Begin at the line containing "The width and" and give again every line to the end of the records, exactly, without the pictures.

*Stored data*
===
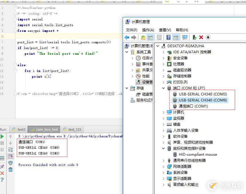Click the trash icon to clear console output

pos(11,169)
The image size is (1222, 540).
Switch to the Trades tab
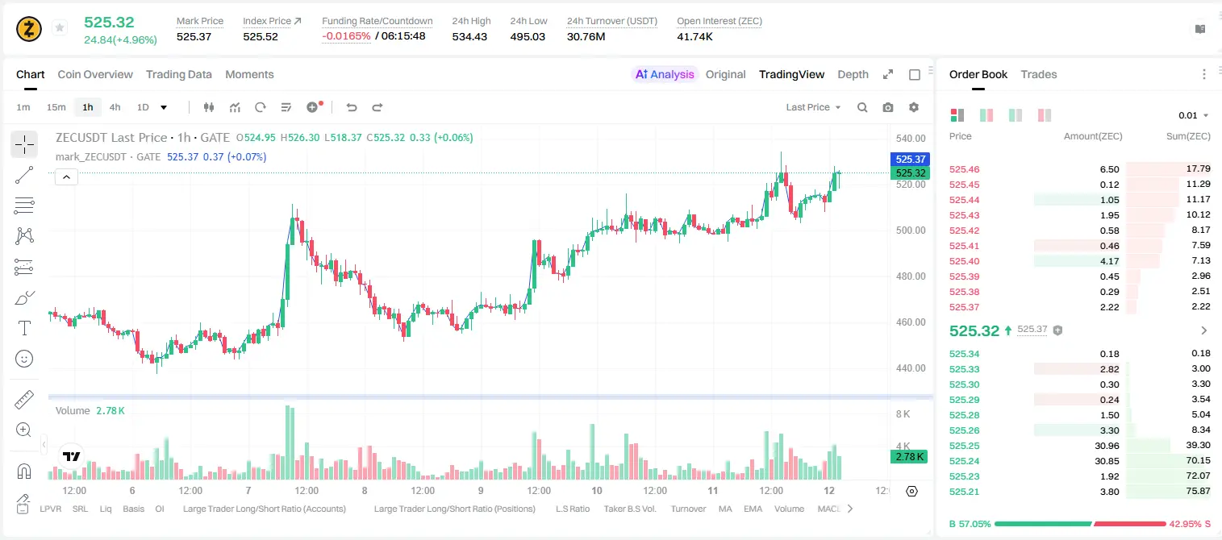(1039, 74)
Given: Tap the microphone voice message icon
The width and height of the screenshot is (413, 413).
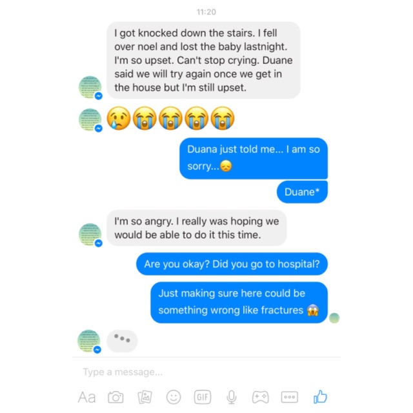Looking at the screenshot, I should pyautogui.click(x=232, y=398).
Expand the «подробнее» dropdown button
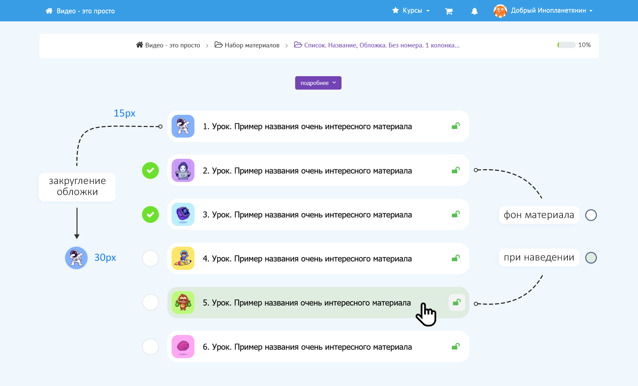 pyautogui.click(x=318, y=83)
===
*THE ANSWER*
The width and height of the screenshot is (413, 413).
Looking at the screenshot, I should pyautogui.click(x=232, y=398).
Expand the «подробнее» dropdown button
 pyautogui.click(x=318, y=83)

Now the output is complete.